The programme is to be about organ donation, organ selling, etc. I was arguing for the right of individuals to sell their body parts, but the dominant attitude was that donation for free would be quite sufficient, provided that presumed consent replaces the rule of presumed non-consent. This was what Dr Michael Wilks, the Chairman of the Ethics Committee of the British Medical Association, said, and as you can see from this 1998 BBC report, he has been arguing for this switch for some time.
At present, if you want it to be known that your bodily organs are available for transplant in the event of your death, you are urged to carry a card to this effect. What Wilks wants is that if you do not want your organs used thus, you must carry a card to that effect.
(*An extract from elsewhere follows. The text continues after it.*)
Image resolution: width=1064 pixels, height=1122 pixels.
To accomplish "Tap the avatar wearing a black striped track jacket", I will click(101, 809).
Or maybe, by way of an alternative, that you must put your name on a national computerised register of the unwilling, so to speak.
I don't know exactly how huge a change this would be. As infringements of civil liberties go, this one is quite subtle, quite deft, quite gentle. But as with so many proposed new arrangements, much depends upon the people running the system being both highly competent and highly trustworthy.
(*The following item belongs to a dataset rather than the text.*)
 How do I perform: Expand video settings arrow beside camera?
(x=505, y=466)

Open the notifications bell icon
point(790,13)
Wilks said something else rather creepy, which explains a lot about the way the law is increasingly being misused in Britain to impose new arrangements of questionable value. He said that in practice, reversing the principle of presumed consent wouldn't make that much difference, because what really mattered was for the NHS to spend more (i.e. be given more to spend) on transplant surgery. The reason we do less transplant surgery than certain other countries (Spain in particular was held up for our admiration) is not that we still presume non-consent, but that we spend less on transplant surgery. So, in other words, this national donor card system or this national computerised register, which you must carry or register on if you do not want your organs being transplanted after you've finished with them, would, in Britain, be somewhat superfluous.
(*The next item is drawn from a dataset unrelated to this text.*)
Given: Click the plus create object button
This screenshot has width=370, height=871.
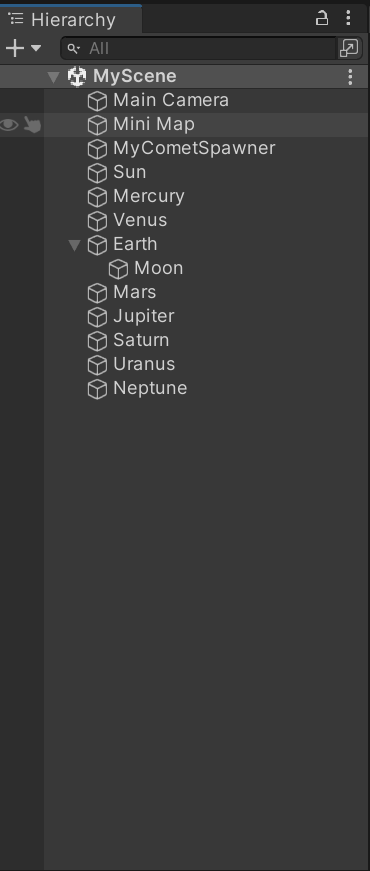Looking at the screenshot, I should point(15,48).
So why bother with it? Well, the nearest to an answer we got was that switching the law around like this would stir up some good publicity for the general cause of transplant surgery, and thus indirectly make it more likely that those "increased resources" of which he spoke would in years to come be forthcoming from the aroused taxpayers of Britain – it being easier to change the law than get all the money he wanted. But I got the distinct impression that if offered either the law change or the money, but not both, he'd take the money in a blink and leave the law untouched. This is our old friend "law as sending a message", law as the way to scare up a "national debate" which lots of people take part in because the law is threatening to mess them about, law change as the answer to "apathy" (a word that was much used in this particular debate).
Wilks is not the only one to think like this about the law. Indeed, proposing legal change simply to get attention for one's particular enthusiasm is a national mental disease right now, I would say. It's one of the many reasons why we have so many laws, and so many more laws than we should have. And having lots of laws means that the idea of only the guilty needing to fear increased state surveillance doesn't work, because all of us are bound to be guilty of something.
But I digress. Personally, face to face, Wilks was civility and sanity itself. He was just the sort of GP that you'd want, and in fact used to be a GP. That he thinks like this is not, I should guess, because he is in any way a wicked person, but merely because he breathes the same intellectual air that the rest of us do.
It's somewhat off the message of this blog, but I can't resist adding that after Wilks had gone, a rather more down-market contributor to the programme – a lady Jehovah's Witness no less – pointed out that part of the reason that Spain excels in transplant surgery, more so than Britain, is that they are worse drivers than us, and thus have a greater supply of nice fresh young organs, of the sort that the transplant surgeons prefer. Hah!